Provided passage:
I appreciate this article as it resonates with the nature of research and art activism I am engaging in. In addition to the critical engagement with issues in academe, he also touches on issues related to the dichotomized relationship of practice and theory, something I bump up against regularly. By integrating them in his work with a layered approached, he brings to the forefront the entangled and inseparable relationship and subsequent knowledge production that comes from the engagement.

“I demonstrate how first-person narrative, truth-telling is essential for respectful learning and social justice” (33)

“She demonstrates how we as teachers can facilitate complex and changing identities of students in relation to genders, sexualities, and social class positions” (32)

“My pedagogy in art is simple: Take care of students’ physical and emotional needs and the intellectual needs will take care of themselves” (31-2)

3. Garland-Thomson, Rosemarie. “Shape Structures Story: Fresh and Feisty Stories about Disability” Narrative, Vol.15, No1 2007

“How can we maintain a continuous sense of self as our bodies change over time?” (113)
Between time and human materiality...
I will begin discussing this article from the perspective of my work. This article was pivotal in providing me with a way to frame identity and the body and the changes that contribute to one’s different understanding of self. Identity is now understood to be shifting and multiplicitous but the relationship to the embodiment and changes in embodiment is a key element to my research but I had been unable to articulate it in such a clear way as did Garland-Thomson.

Available data:
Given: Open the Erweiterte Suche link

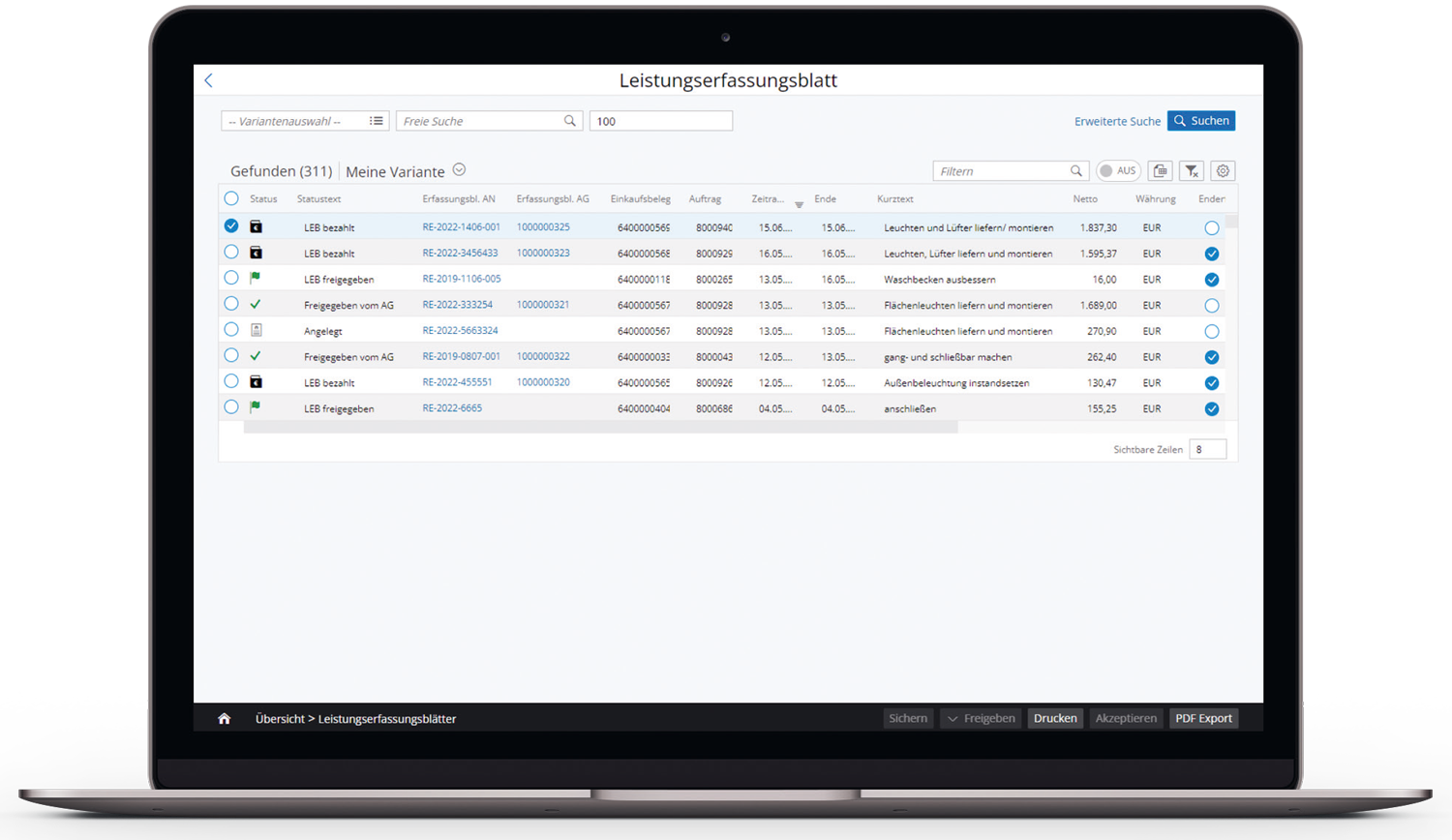Looking at the screenshot, I should pos(1117,122).
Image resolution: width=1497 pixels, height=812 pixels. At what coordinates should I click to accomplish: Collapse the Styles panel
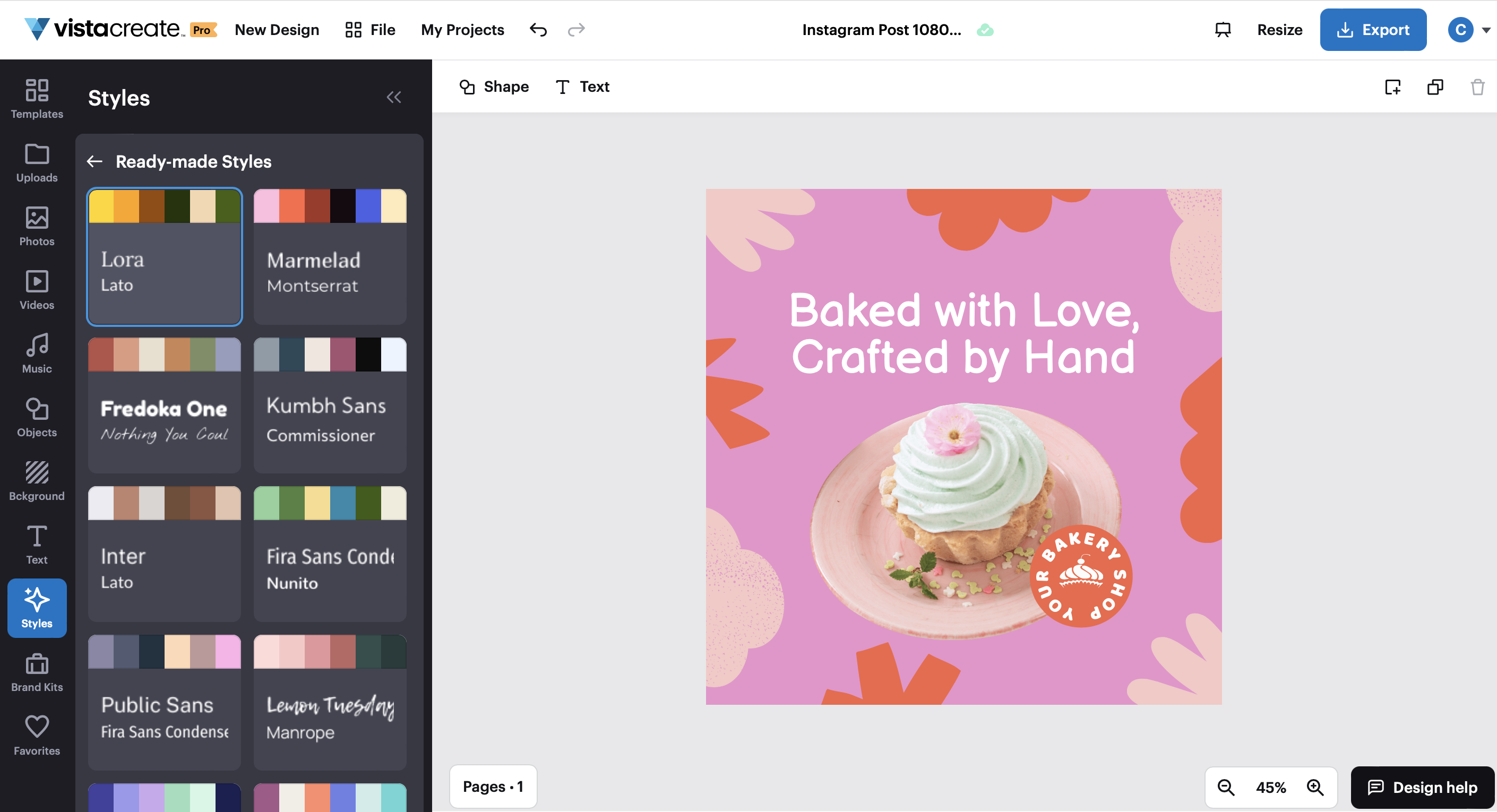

Problems to solve:
1) In the reading notes, rewrite the passage that begins with the words "3. Garland-Thomson, Rosemarie." and ends after "as did Garland-Thomson.", changing "pivotal" to "central".
2) According to the reading notes, why was the Garland-Thomson article pivotal for the writer's work? Answer in one to three sentences.
3) Continue the reading notes on the disability narrative article, starting right after the last sentence shown.

Answers per task:
1)
3. Garland-Thomson, Rosemarie. “Shape Structures Story: Fresh and Feisty Stories about Disability” Narrative, Vol.15, No1 2007

“How can we maintain a continuous sense of self as our bodies change over time?” (113)
Between time and human materiality...
I will begin discussing this article from the perspective of my work. This article was central in providing me with a way to frame identity and the body and the changes that contribute to one’s different understanding of self. Identity is now understood to be shifting and multiplicitous but the relationship to the embodiment and changes in embodiment is a key element to my research but I had been unable to articulate it in such a clear way as did Garland-Thomson.

2) It gave the writer a way to frame identity and the body, along with the changes that shape a person's sense of self. The link between identity and embodiment, including changes in embodiment, is key to the writer's research. The writer had not been able to put that link as clearly as Garland-Thomson does.

3)
“The configuration and function of our human body determines our narrative identity, the sense of who we are to ourselves and others” (113)
Bynum “Shape or body is crucial, not incidental, to story. It carries a story; it makes a story visible; in a sense it is story. Shape (or visible body) is in space what is in time....Identity is finally shape carrying story.”
What is particularly of interest to my research is the idea of transition, as the body changes our understanding of the world and interactions with people change. This can be sudden or it can be over time. Garland-Thomson goes on to suggest that a “cultural fantasy” we carry is the predictability and stability of the body (114). One of the aspects of training and working as a body educator is my understanding of constantly shifting awareness that occurs in actively listening to the body, an awareness that confirms the constant shifts and changes. Taking her discussion on the normative approach of story structuring shape, we can see the ways in which the standardized body has led to much difficulty and health problems. Based on media and current beliefs about the body, we can see how the concept deviation creates discord, particularly among women. Deviation then, is seen to be an anomaly when it is actually the norm. “Thus, we use the cultural story that we call normalcy to structure our shapes.”

4. Tierney, William G. “Get Real: Representing Reality”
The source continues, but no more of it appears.